Ciszewski states that Denny's offered its meals for sale and that he accepted its offer to contract for the purchase of those meals. He contends that Denny's intention to be bound to serve meals that are safe to eat is implicit in this contract because consumers reasonably expect restaurants to sell meals that are safe for human consumption. Ciszewski contends that by providing meals that contain unsafe amounts of sodium, Denny's breached their implied contract.

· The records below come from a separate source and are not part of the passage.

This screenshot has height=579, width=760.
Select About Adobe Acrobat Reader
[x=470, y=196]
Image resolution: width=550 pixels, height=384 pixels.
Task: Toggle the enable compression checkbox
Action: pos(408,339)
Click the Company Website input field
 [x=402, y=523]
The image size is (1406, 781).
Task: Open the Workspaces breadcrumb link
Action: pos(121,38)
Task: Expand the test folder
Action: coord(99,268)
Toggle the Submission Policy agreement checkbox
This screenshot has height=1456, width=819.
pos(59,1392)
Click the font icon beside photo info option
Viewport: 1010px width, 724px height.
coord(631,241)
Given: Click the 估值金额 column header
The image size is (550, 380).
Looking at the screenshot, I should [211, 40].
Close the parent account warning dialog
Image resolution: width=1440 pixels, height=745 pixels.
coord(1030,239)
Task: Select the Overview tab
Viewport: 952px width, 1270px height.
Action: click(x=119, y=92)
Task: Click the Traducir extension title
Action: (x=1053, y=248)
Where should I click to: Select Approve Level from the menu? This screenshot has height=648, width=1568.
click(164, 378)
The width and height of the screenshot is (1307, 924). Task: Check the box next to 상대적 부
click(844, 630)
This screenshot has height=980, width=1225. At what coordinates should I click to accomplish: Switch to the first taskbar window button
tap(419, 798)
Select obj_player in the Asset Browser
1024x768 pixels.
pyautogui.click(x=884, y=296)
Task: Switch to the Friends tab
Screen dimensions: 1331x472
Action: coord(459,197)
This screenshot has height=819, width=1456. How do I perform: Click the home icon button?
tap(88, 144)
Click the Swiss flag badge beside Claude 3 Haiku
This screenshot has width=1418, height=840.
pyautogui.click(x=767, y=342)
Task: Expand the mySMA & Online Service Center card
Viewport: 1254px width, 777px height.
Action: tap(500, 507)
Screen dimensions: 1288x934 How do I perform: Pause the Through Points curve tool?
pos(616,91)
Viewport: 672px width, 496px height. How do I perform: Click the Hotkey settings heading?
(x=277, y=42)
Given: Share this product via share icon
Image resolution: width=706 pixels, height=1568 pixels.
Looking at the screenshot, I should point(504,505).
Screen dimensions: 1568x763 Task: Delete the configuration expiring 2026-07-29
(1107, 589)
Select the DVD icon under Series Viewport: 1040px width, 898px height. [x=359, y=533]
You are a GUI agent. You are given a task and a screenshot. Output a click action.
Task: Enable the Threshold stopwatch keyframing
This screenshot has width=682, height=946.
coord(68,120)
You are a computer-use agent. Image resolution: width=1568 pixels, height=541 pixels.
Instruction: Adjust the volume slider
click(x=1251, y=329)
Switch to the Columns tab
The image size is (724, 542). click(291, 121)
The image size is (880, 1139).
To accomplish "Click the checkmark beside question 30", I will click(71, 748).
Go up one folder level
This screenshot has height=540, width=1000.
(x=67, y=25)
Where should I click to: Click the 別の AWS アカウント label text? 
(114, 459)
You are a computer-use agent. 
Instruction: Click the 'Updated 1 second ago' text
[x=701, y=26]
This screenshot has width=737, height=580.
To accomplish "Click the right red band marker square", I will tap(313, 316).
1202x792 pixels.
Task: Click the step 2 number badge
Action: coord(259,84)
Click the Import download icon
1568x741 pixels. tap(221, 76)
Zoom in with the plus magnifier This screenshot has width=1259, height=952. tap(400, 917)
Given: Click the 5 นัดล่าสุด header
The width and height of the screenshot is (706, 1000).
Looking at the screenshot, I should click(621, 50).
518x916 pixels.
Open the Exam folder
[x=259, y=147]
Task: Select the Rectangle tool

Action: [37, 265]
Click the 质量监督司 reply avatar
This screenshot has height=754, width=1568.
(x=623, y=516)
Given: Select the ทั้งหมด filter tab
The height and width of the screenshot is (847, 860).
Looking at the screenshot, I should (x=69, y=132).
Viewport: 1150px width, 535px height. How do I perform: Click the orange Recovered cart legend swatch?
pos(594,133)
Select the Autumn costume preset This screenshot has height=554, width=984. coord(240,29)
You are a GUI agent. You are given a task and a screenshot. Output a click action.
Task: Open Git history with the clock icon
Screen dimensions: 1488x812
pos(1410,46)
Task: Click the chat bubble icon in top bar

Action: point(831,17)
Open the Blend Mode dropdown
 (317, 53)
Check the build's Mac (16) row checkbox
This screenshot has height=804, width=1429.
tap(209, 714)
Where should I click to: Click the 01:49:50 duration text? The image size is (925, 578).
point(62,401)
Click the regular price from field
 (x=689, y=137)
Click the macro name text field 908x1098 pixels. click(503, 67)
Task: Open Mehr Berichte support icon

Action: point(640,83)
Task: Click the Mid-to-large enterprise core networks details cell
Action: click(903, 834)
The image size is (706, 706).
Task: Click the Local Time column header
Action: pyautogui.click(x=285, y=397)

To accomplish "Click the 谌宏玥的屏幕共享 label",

Ciszewski does not allege, however, that any given Denny's meal is unsafe in and of itself. To put it another way, he does not allege that exceeding the CDC- recommended maximum for a day, or several days, in a single meal is by itself unsafe.*fn3

Thus assuming for purposes of discussion that a restaurant impliedly contracts with its customers that the food it sells is safe for consumption, he has not adequately alleged a breach of that contract. And Ciszewski does not allege or argue anything that would support a contention that Denny's enters into an implied contract to sell only meals that contain less than a particular amount of sodium. See Brody v. Finch Univ. of Health Scis./The Chi. Med. Sch., 298 Ill. App. 3d 146, 154, 698 N.E.2d 257, 265 (1998) (a contract is implied-in-fact "where circumstances under common understanding show a mutual intent to contract."); see also Nissan N. Am., Inc. v. Jim M'Lady Oldsmobile, Inc., 486 F.3d 989, 996 (7th Cir. 2007) (an implied contract requires "the plaintiff [to] show a mutual intent to contract, a meeting of the minds.").

IV. Accounting

In Illinois, the equitable relief of an accounting requires "the absence of an adequate remedy at law. In addition, . . . the plaintiff must allege at least one of the following: (1) a breach of a fiduciary relationship, (2) a need for discovery, (3) fraud, or (4) the existence of mutual accounts which are of complex nature." Kempner Mobile Elecs., Inc. v. Southwestern Bell Mobile Sys., 428 F.3d 706, 715 (7th Cir. 2005) (internal citations omitted). Because Ciszewski's ICFA claim does not survive Denny's motion to dismiss, he cannot maintain a claim for an accounting.


For the foregoing reasons, the Court grants defendant's motion to dismiss [docket no. 21]. The dismissal will convert to a final judgment of dismissal with prejudice unless Ciszewski files, by April 27, 2010, a proposed amended complaint that states one or more viable claims. The case is set for a status hearing on April 27, 2010 at 9:30 a.m.